14: Make thee an ark of gopher wood; rooms shalt thou make in the ark, and shalt pitch it within and without with pitch.

15: And this is the fashion which thou shalt make it of: The length of the ark shall be three hundred cubits, the breadth of it fifty cubits, and the height of it thirty cubits.

16: A window shalt thou make to the ark, and in a cubit shalt thou finish it above; and the door of the ark shalt thou set in the side thereof; with lower, second, and third stories shalt thou make it.

    There is a lot of information to be found here. One of the writers of a book on the Ark said that a better word for window would have been "vent" and "finish it above" would have meant at the top, just under the roof. Many modern buildings where livestock are kept are vented in this manner today.

    The newest barns at the Allegan Fair Grounds are vented like this and it is just amazing how well it works! That place can be loaded with cows, pigs, goats, horses . . . all creating fertilizer, and you can barely smell a thing.

    I tried to find out what gopher wood was, and where I could get some, but nobody seemed to know. I used to heat with wood back before it became popular. I would cut up any dead tree I could get my hands on, and sometimes I would get some poplar. Poplar is a soft, fibrous wood that burns fast and we called it gopher wood because as soon as you loaded it into the stove, it was time to 'go-for' more.

Provided data ▸
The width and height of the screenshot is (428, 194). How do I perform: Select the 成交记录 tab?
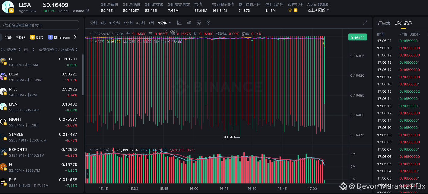click(x=403, y=23)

What is expected ▸
Could you write the next part of the ark commentary, starting after its final sentence? The listing is separate material, apart from the ark commentary.

Result below ▸
    I have a commercial account that I service located in Hamilton called Post Hardwoods. These guys have a huge sawmill operation and they handle hundreds of logs each month. They have 5 Fisher 1280-X metal detectors that are used to scan the logs. They prefer the 1280-X because it is waterproof and they can run it in rain or snow. They run the coils right over the dirty tree bark and they wear the coils out in pretty short order.

    I have helped these guys out many times, and I am sure if I wanted a load of hardwood, I would just have to ask.

If I had known the project was going to turn out so well, I would have used oak or alnut.

    It's interesting to hear people when they see it for the first time. The sad thing to me is, because of all the animals I guess, people find the whole ark thing to be cute. There are many items that you can purchase to fix up a baby's nursery with a Noah's Ark theme.

    The story of Noah's Ark does represent God's mercy, in that Noah and his family were saved. But it also represents God's judgement! Remember, at that time, the flood was the most catastrophic event ever in all of world history.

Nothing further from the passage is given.